Grading the Progress of NYC’s Open Data Law

July 18, 2016

Last Friday, July 15th, right on schedule as required by the NYC Open Data Law, New York City published Open Data For All 2016 its annual progress report on Open Data. The short four page report rightly touted some big successes publishing new data sets of great interest to the public and automating data sets so they update without human intervention. But the report did not mention or at all explain how the City is dealing with persistent problems with data quality, or how mayoral agencies will meet the new mandates imposed by seven new amendments to the Open Data Law.

The NYC Transparency Working Group and Reinvent Albany are huge boosters of the City’s Open Data initiative, but as advocates, our role is to keep pushing the City to obey the letter and spirit of the law, and that can entail some criticism. Overall, we are very happy to see that the de Blasio administration has made a real commitment to improving open data, and that the mayor signed the seven open data bills passed by City Council in the Fall of 2015 and early 2016 – he did not have to do that, and we do not take his action for granted. We also appreciate that NYC DoITT and the Mayor’s Office published the open data progress report on time.

NYC Open Data Law Implementation 2016

Highlights

An A plus grade for NYC DoITT’s ongoing work to program agency data sets to automatically update. DoITT set up an impressive 100 auto-updating data sets in the last twelve months for a total of 200 automatically updating data sets out of roughly 1,500 data sets total. This is excellent work and greatly improves the value and reliability of the published data. Datasets that do not automatically update on the open data portal have to be manually re-uploaded whenever a new version is published; this is expensive, often delayed, and creates opportunities for big errors as data sets are updated in all kinds of different ways, including cutting and pasting from spreadsheets.

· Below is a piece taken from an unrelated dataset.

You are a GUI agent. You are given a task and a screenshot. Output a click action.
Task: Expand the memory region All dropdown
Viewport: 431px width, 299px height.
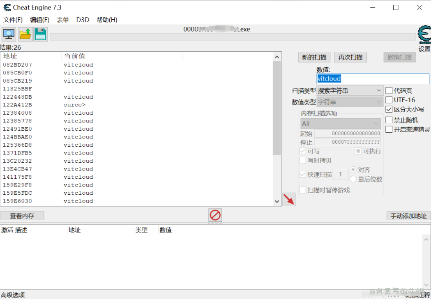(x=341, y=124)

An A grade for publishing major new data sets including the City Budget, City Record Online, and Seven Major Felonies among the 150 new data sets published. The City also published a huge data set of Taxi and Limousine taxi trips. The TLC was getting about 75 FOIL requests a year for this data set, which is so big that requestors were required to give the TLC a blank hard drive that could hold the roughly 50 DVD’s worth of trip data. Open Data is supposed to help government save on the cost and hassle of fulfilling FOI requests, so we are particularly glad to see this happen.

We are also encouraged to see that NYC is explicitly connecting Freedom of Information Law and open data. For the first time the Progress Report includes Local Law 7 of 2016’s mandate that each agency must publish:

The number of FOIL responses that included the release of data.
The number of FOIL responses which included a data set not yet on the open data portal.
The number of FOIL responses that resulted in data sets being voluntarily published (i.e. created and uploaded) on the open data portal.

Thirty agencies out of roughly eighty complied with this new law, which is a good start, but but by next July, all agencies should be complying.

Lesser Lights

Though it was a very big year for automation and data publishing, the Progress Report includes a few gaping holes and does not say anything about the data quality issues that have dominated City Council hearings and NYC’s public discussion about open data for the last year or more. How is the Mayor’s Office of Data Analytics and DoITT going to get agencies to fix serious data errors? Will the City create a workable process for the public to report data quality problems and get them fixed? We do not know. How is the City going to meet the fast approaching new reporting mandates created by the seven amendments to the Open Data Law? Again we do not know.

What we do know is that every type of open data stakeholder—from community based organizations to academia to watchdog groups to journalists and businesses—has vociferously complained about data errors, the lack of explanatory metadata, and poorly structured data for years and nothing has changed. Many open data users have told us that the data they use is so riddled with obvious errors that it causes them to wonder if any of the data is correct. This serious crisis of confidence in the quality of agency data needs to be addressed or the great dream of open data as a fundamentally new form of open government is going to fail. Given the commitment of the mayor and City Council to making open data work, we are optimistic that the hard work needed to fix this problem will be done. But, it is still disappointing that the 2016 progress report says nothing about the issue that is most on the mind of the open data community.